How to show an irrational equation have no solution?

Question

There are different cases, one of them is when I have a negative $\sqrt{x}$ so I know there is no solution because $\sqrt{x}$ can't be negative.

However there is another case where I just can't isolate $x$, $x$ is always depending on $\sqrt{x}$ (and $\sqrt{x}$ is always depending on $x$).

Here is an example :

$\sqrt{x-2}=3-2\sqrt{x}$

Squaring both sides :

$x-2=(3-\sqrt{x})^2=9-12\sqrt{x}+4x$

What to do know ? I can try to isolate $\sqrt{x}$ as I usually do :

$12\sqrt{x}=-x+2+9+4x=3x+11$

$\sqrt{x}=\frac{3x+11}{12}$

But $\sqrt{x}$ is depending on $x$. How can I prove that there is no solution in this case ?

I could try to square again but then $x$ would be depending on a $x^2$ equation. Where is it logic enough to affirm that there is no solution ?

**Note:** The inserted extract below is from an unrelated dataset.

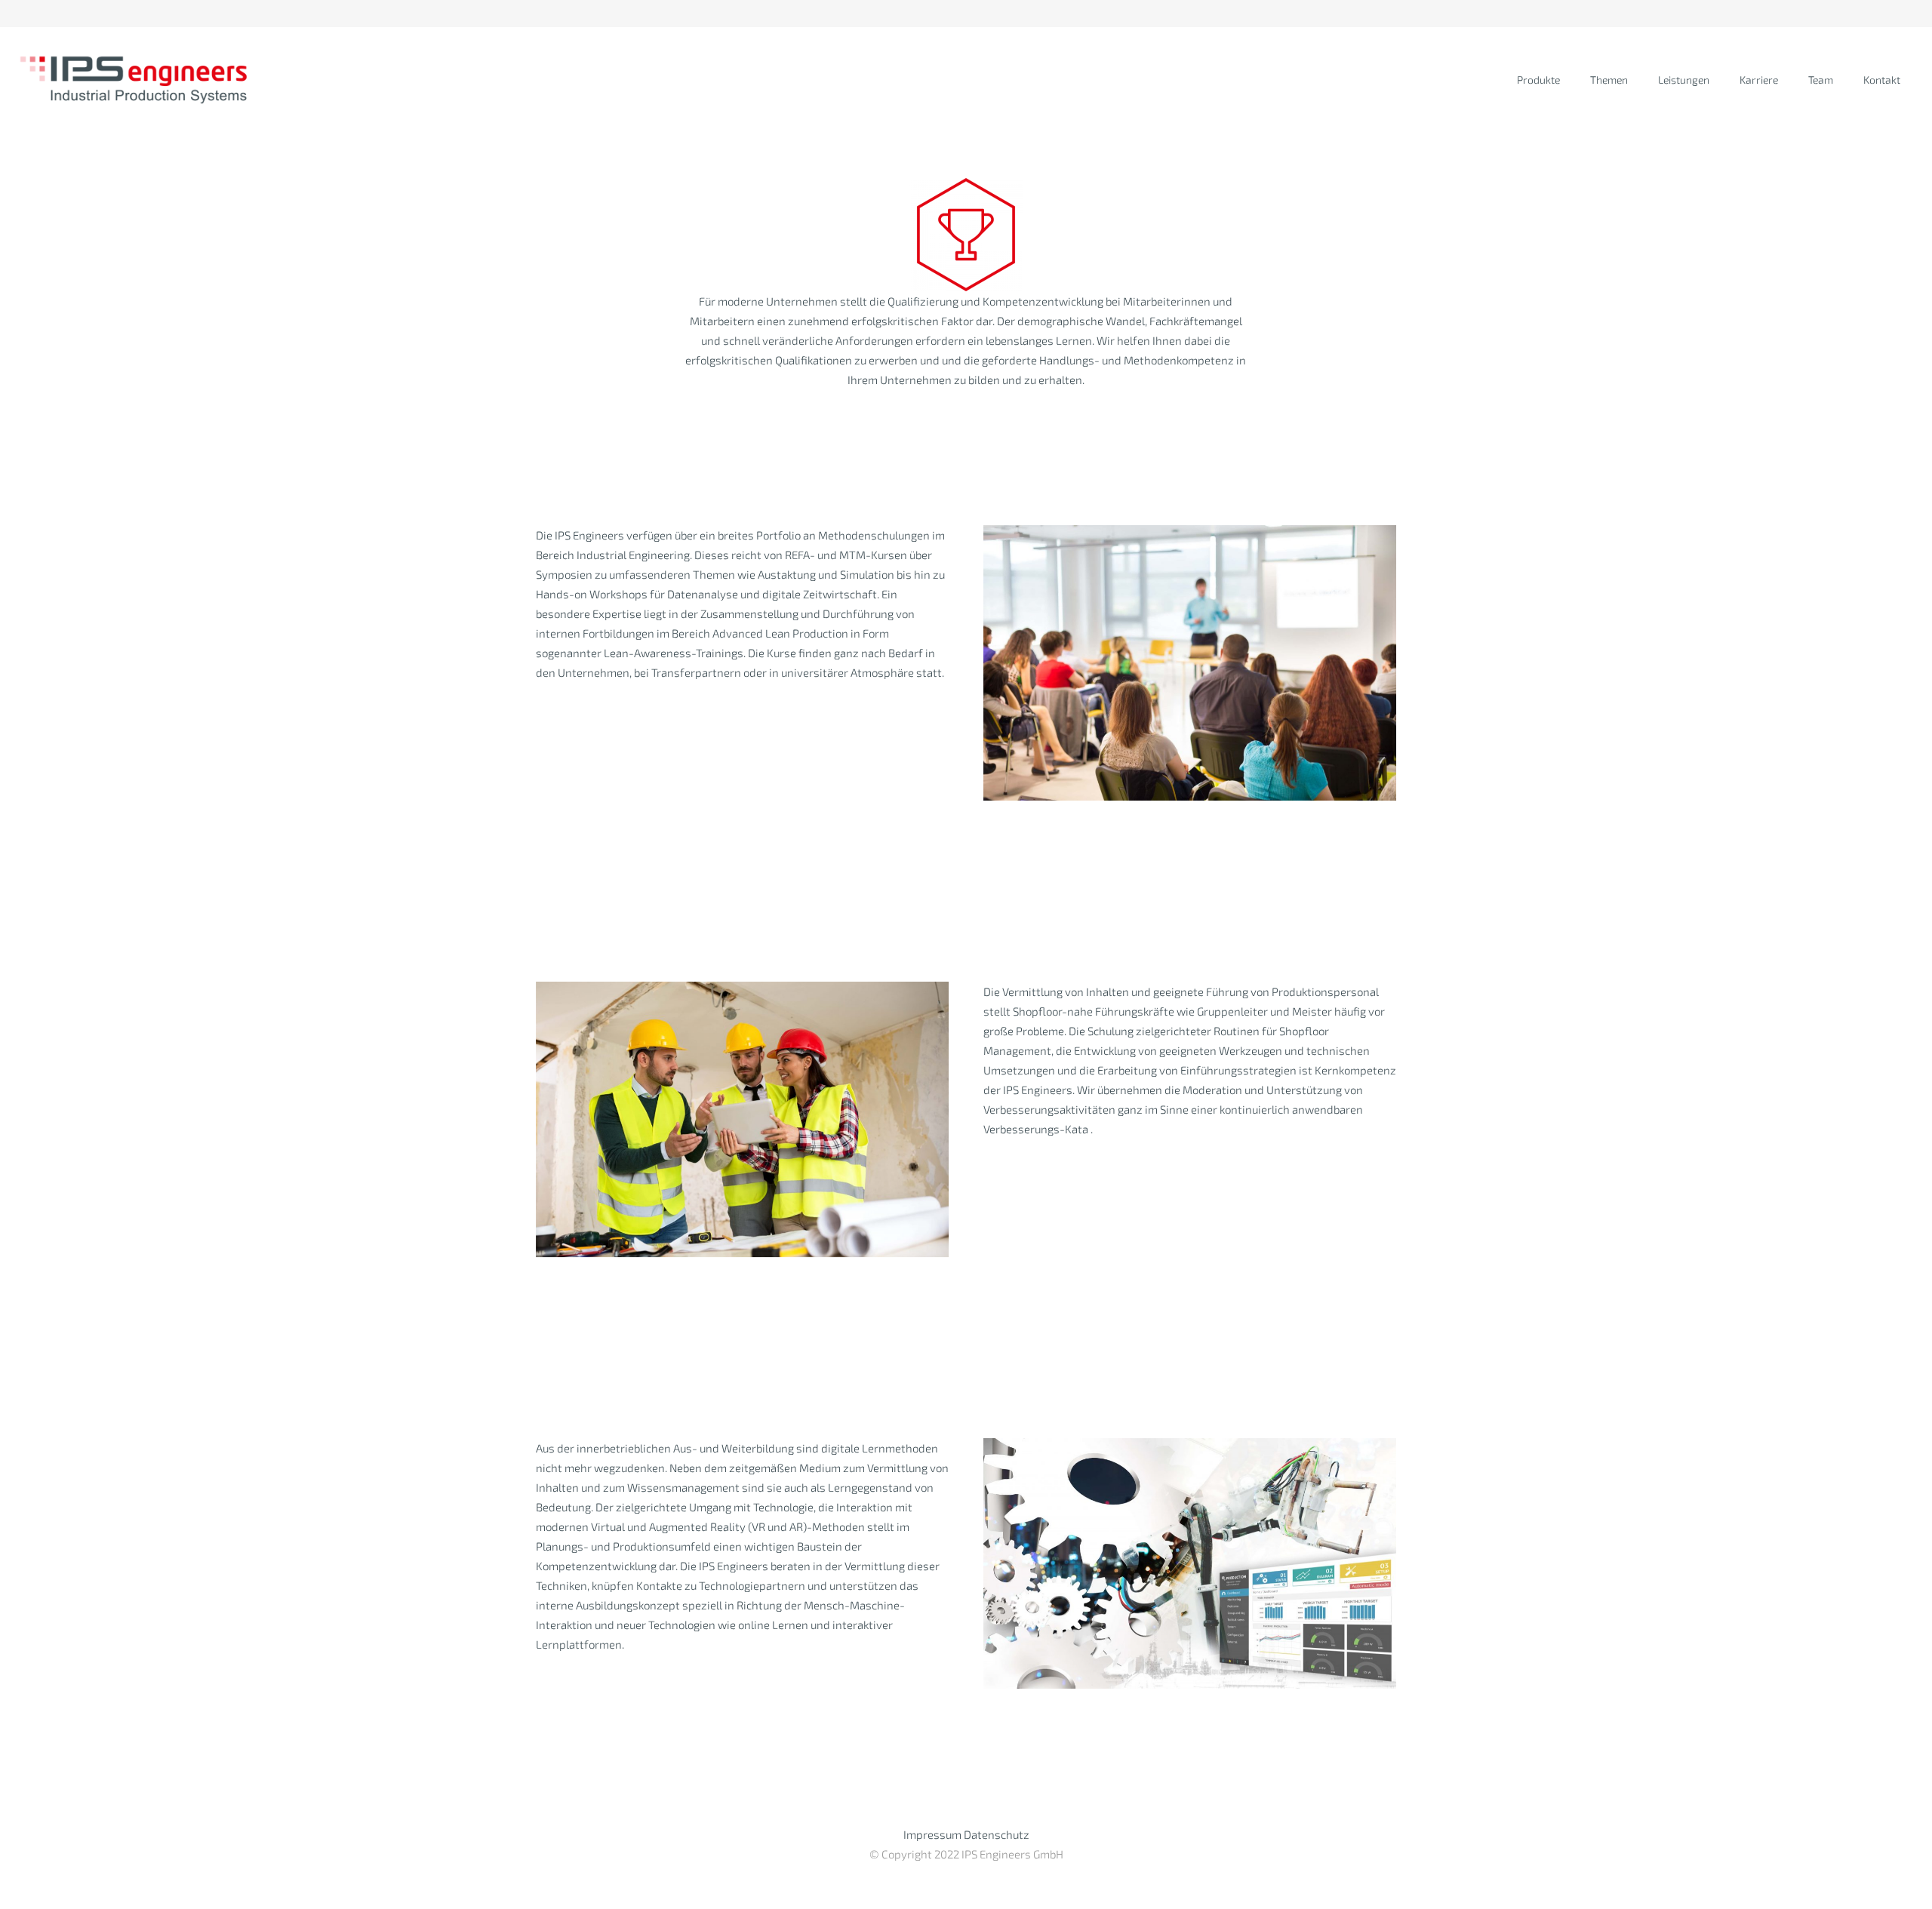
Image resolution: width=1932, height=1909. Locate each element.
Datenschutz (996, 1834)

I can also try to isolate $x$ directly, but it would end up that $x$ is depending on $\sqrt{x}$, wouldn't change that much.

Answer 1

After you get $12\sqrt x=3x+11$, you can square again both sides, thereby getting the quadratic equation $144x=9x^2+66x+121$. This equation has two roots: $\frac13\left(13+4\sqrt3\right)$ and $\frac13\left(13-4\sqrt3\right)$. But the first of these solutions is too large: if $x=\frac13\left(13+4\sqrt3\right)$, then $x>4$ and therefore $3-2\sqrt x<0$. On the other hand, $\frac13\left(13-4\sqrt3\right)\in(2,3)$, and therefore it is a solution (it's about $2.02393$).